Let's assume momentarily that $r = \operatorname{diam}(M)$. In this case, for $M = S^n$, $S_r(p)$ is a point, so not a sphere. The remaining spaces are of the form $\mathbb{K}P^n$ where $\mathbb{K}\in \{\mathbb{R}, \mathbb{C}, \mathbb{H}, \mathbb{O}\}$; in these cases $S_r(p)$ is diffeomorphic to $\mathbb{K}P^{n-1}$. This space is totally geodesic, hence minimal. But it is only diffeomorphic to a sphere when $n=2$.
So, to finish the proof, we need to show that a) for $\mathbb{R}P^n$ with $n\geq 2$, no $r$ smaller than the diameter works and b) for the other spaces, that there is a unique $r$ smaller than the diameter which works.
We may now assume that $0 < r < \operatorname{diam} M$. As mentioned above, for any $p\in M$, $S_r(p)$ is homogeneous under the action by $H$. According to the main theorem in this paper of Hsiang, $S_{r}(p)$ is minimal iff it is extremal among its orbit type. Here, extremal means that the $(\dim M - 1)$-volume of $S_r(p)$ is a max or min among all nearby $H$-orbits of the same orbit type. But all $S_r(p)$ with $r$ smaller than the diameter have the same orbit type. So, we need to compute the $(\dim M-1)$-volume of $S_r(p)$ as a function of $r$, and determine the extreme values of this function.
When $M$ is a sphere, it easily follows that the extremal $H$-orbits occur precisely when $r$ is half the diameter. This is why there is a unique $r$-value for spheres. Using the fact that $\mathbb{R}P^n$ is locally isometric to $S^n$, we see the volume of $S_r(p)$ is a strictly increasing function of $r$, so has no extrema. This completes task a), and task b) for spheres.
The remaining spaces are all of the form $\mathbb{K}P^n$, as above. Here, each $S_r(p)$ is naturally the total space of a bundle. Precisely, it's a bundle of the form $$S^{k-1}\rightarrow S_r(p)\cong S^{(n+1)k-1}\rightarrow \mathbb{K}P^{n-1},$$ where $k:=\dim_\mathbb{R}\mathbb{K}$.

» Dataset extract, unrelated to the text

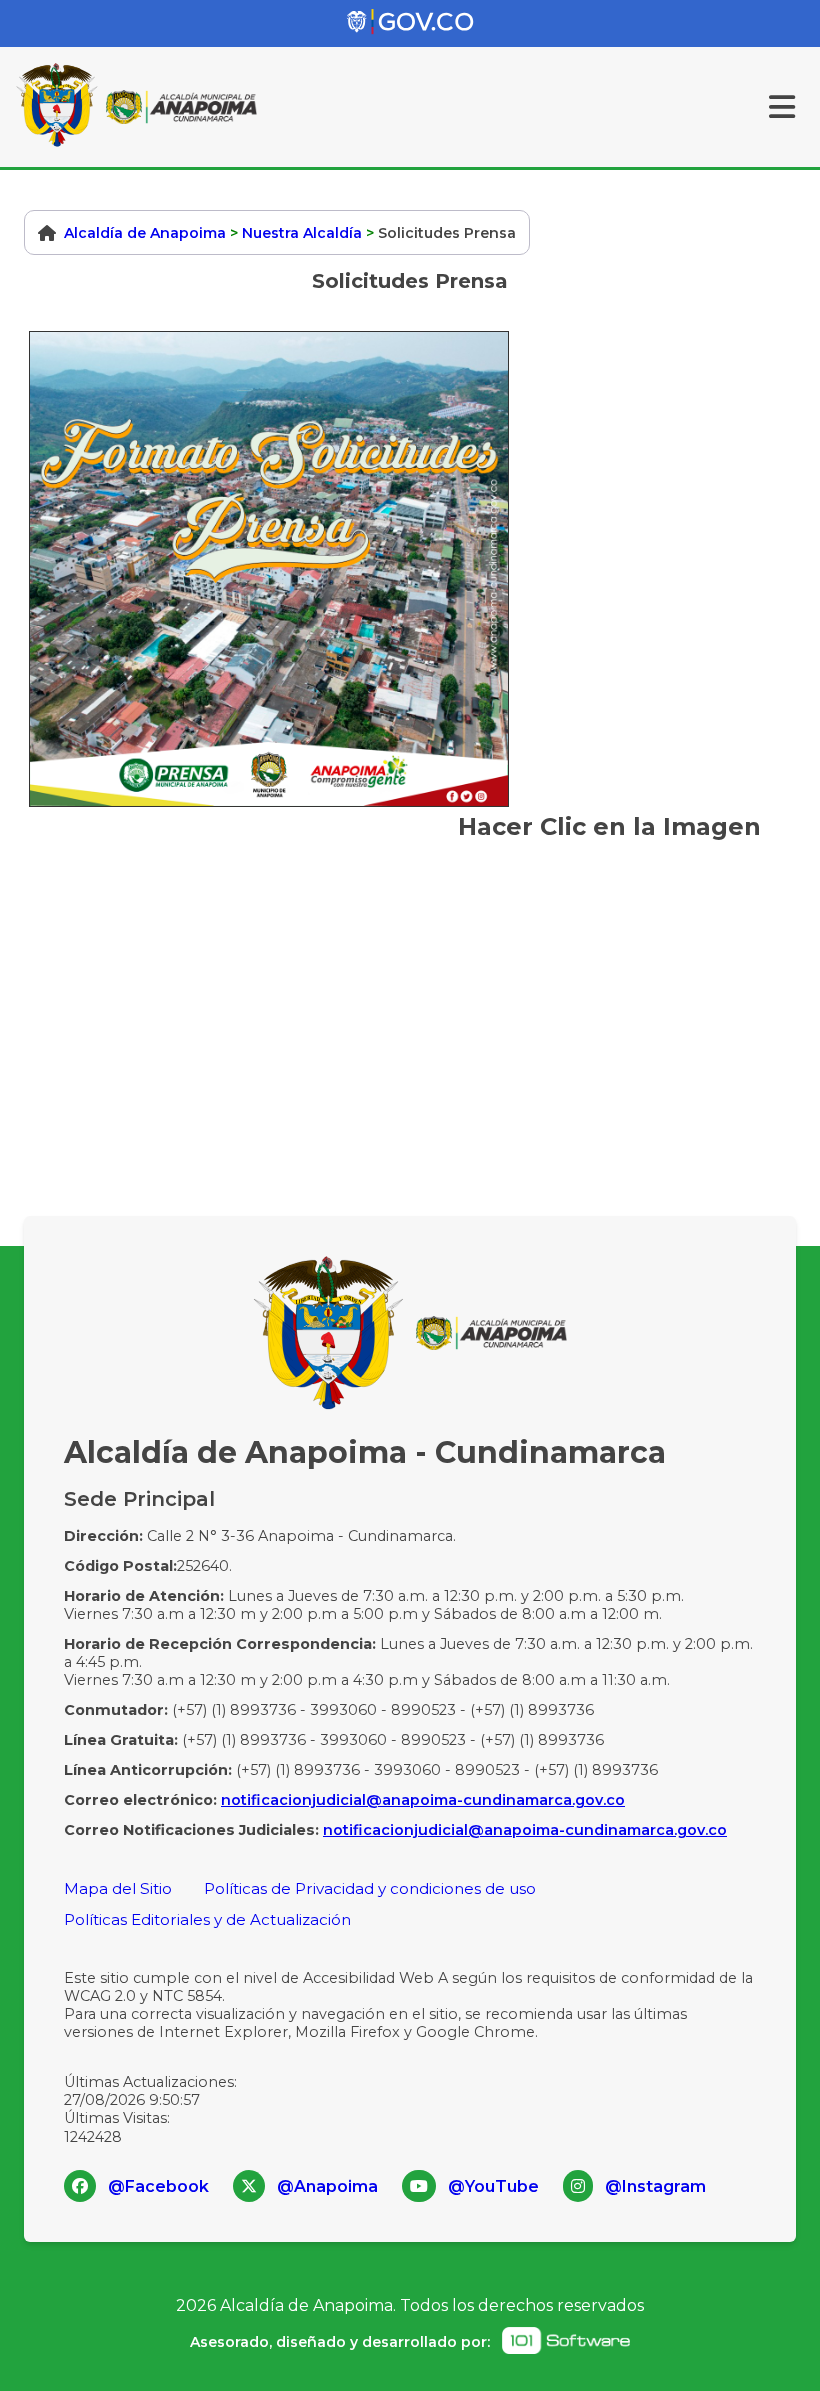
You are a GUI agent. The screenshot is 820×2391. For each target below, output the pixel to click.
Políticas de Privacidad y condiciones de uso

For concreteness, let us assume the metric on $\mathbb{K}P^n$ is normalized to have minimum curvature $1$. Now, note the induced metric on $S_r(p)$ is not round. Rather, as seen in Bettiol's answer here we see that the induced metric on $S_r(p)$ has the form
$$g_r=\sin^2 r\, (g_{hor}+\cos^2 r \, g_{ver}),$$ where $g_{hor}+g_{ver}$ is the round metric on $S_r(p)$ and $g_{hor}$ and $g_{ver}$ refer to the horizontal and vertical components relative to the sphere bundle above.
Let's compute the volume of $g_r$. We can do this using a A version of Fubini's theorem. Namely, we find that the metric on the fiber $S^{k-1}$ is $\sin^2 r \cos^2 r$ times the round metric. This has volume $(\sin^2 r \cos^2 r)^{k-1}\cdot vol(S^{k-1}(1))$, where $S^{k-1}(1)$ refers to the round sphere of radius $1$. The base is a $\mathbb{K}P^{n-1}$ of diameter $\sin^2(r)/2$, so it has volume $(\sin^2(r)/2)^{k(n-1)}\cdot Vol(\mathbb{K}P^{n-1}(1)$, where $\mathbb{K}P^{n-1}(1)$ indicates the metric is scaled to have minimum curvature $1$.
So, up to multiplicative constant (which doesn't affect the location of extrema), we find $$f(r):=Vol(S_r(p)) = (\sin^2 r \cos^2 r)^{k-1} \cdot (\sin^2(r))^{k(n-1)} = \sin^{2(kn-1)}(x)\cos^{2(k-1)}(x).$$
From here, computing a derivative $f'(r)$ is straight forward. We get $$f'(r) = 2\cos^{2(k-1)-1}(x) \sin^{2(kn-1)}(x)\Big((kn-1)\cos^2(x) - (k-1)\sin^2(x)\Big).$$
On the interval $(0,\pi/2)$ (which is the relevant interval for $r$ since we've normalized minimum curvature to $1$), $\sin(r)$ and $\cos(r)$ are both non-zero. So, $f'(r)$ vanishes only when the factor in parenthesis vanishes. This factor is $0$ iff $\tan^2(r) = \frac{kn-1}{k-1}$. Since $\tan^2:(0,\pi/2)\rightarrow (0,\infty)$ is a bijection, there is precisely one $r$ which solves this equation. Thus, $f$ has a unique critical point on $(0,\pi/2)$.
Of course, critical points don't have to be extrema, but let's verify that they are in this case. The function $f$, viewed as a map on $[0,\pi/2]$ vanishes on both end points and is obviously positive in the interior. Thus, it must achieve its absolute max on some interior point, which must therefore be a critical point. Since there is only one critical point, this must be an extrema of $f$.